▶ _PROVIDED INFORMATION_
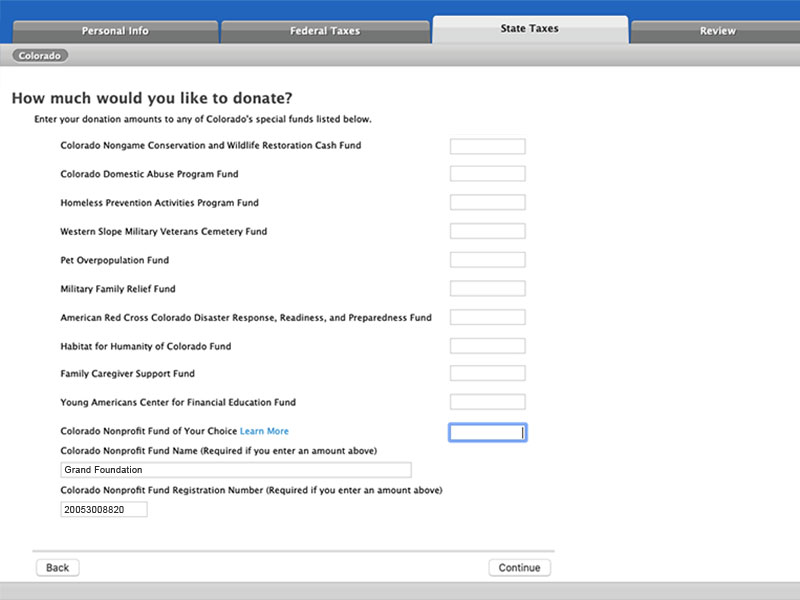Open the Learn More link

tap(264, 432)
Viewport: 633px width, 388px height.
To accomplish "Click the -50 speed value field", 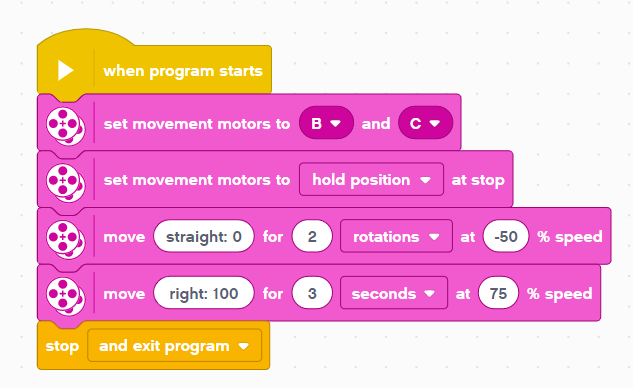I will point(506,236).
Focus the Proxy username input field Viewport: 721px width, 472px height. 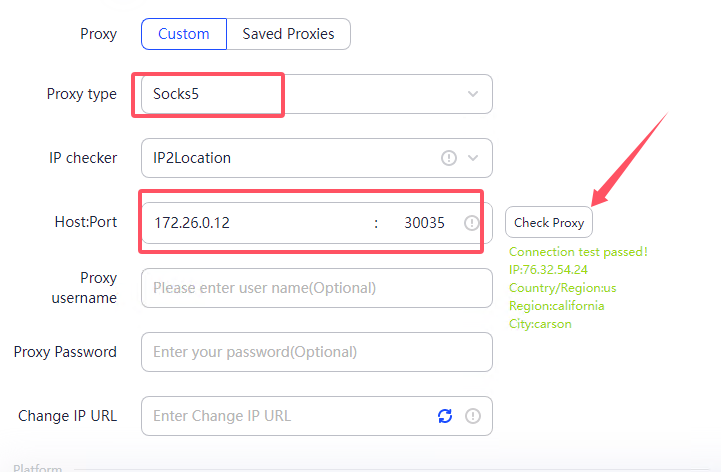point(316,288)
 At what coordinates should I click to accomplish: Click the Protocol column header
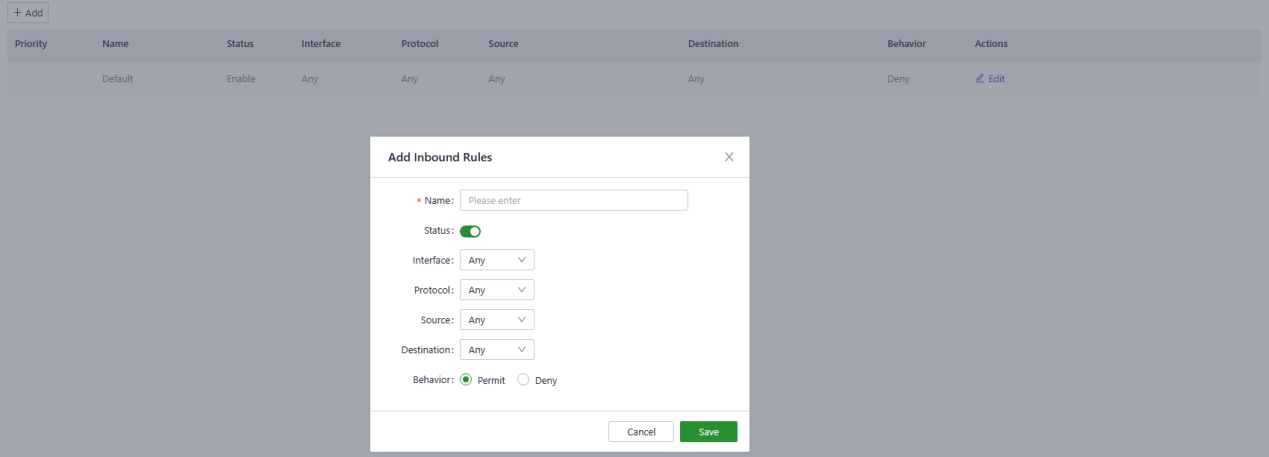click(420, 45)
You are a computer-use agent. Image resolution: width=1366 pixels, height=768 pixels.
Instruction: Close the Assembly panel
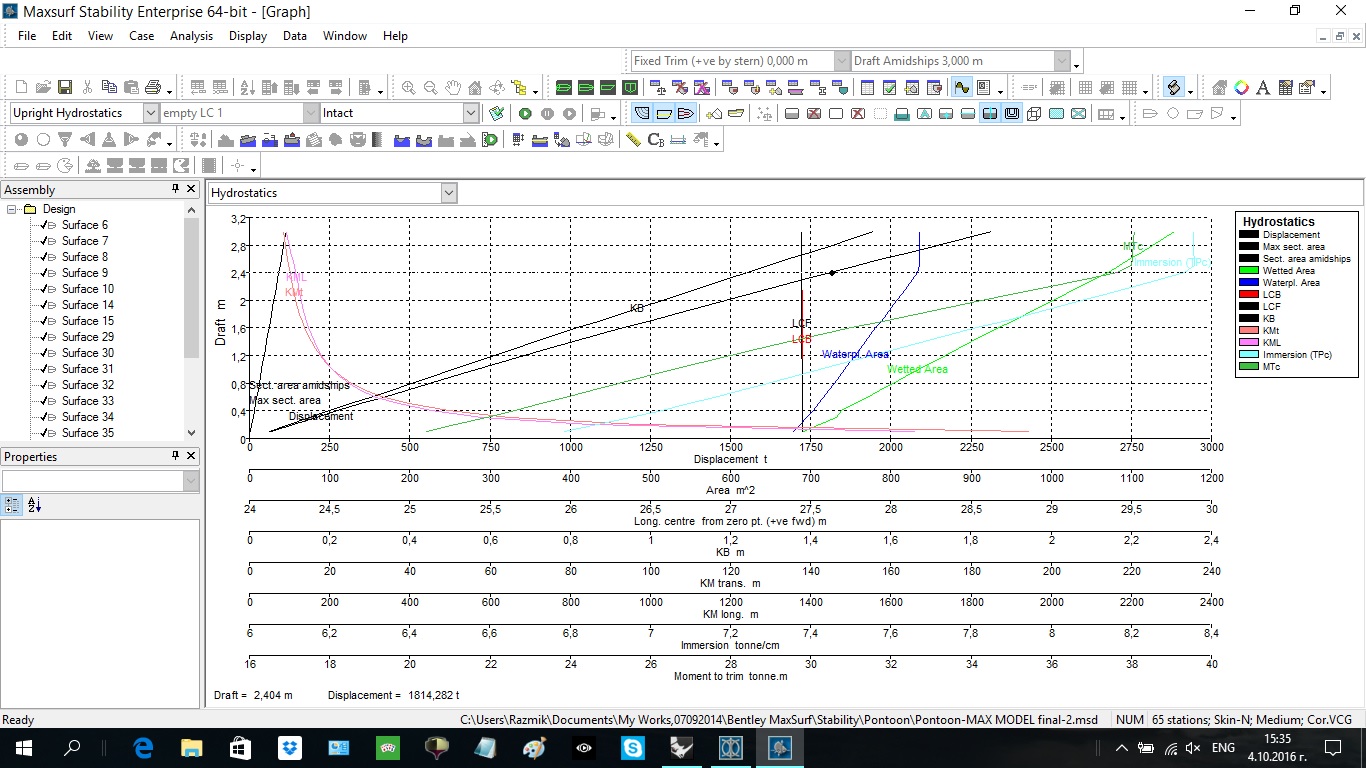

▶ _TASK PROMPT_
The lines wanted run from the one with "You are a computer-use" through the final line of the data; repeat them word for word and skip every picture.

▶ _EXPECTED ANSWER_
You are a computer-use agent. Image resolution: width=1366 pixels, height=768 pixels.
Instruction: Close the Assembly panel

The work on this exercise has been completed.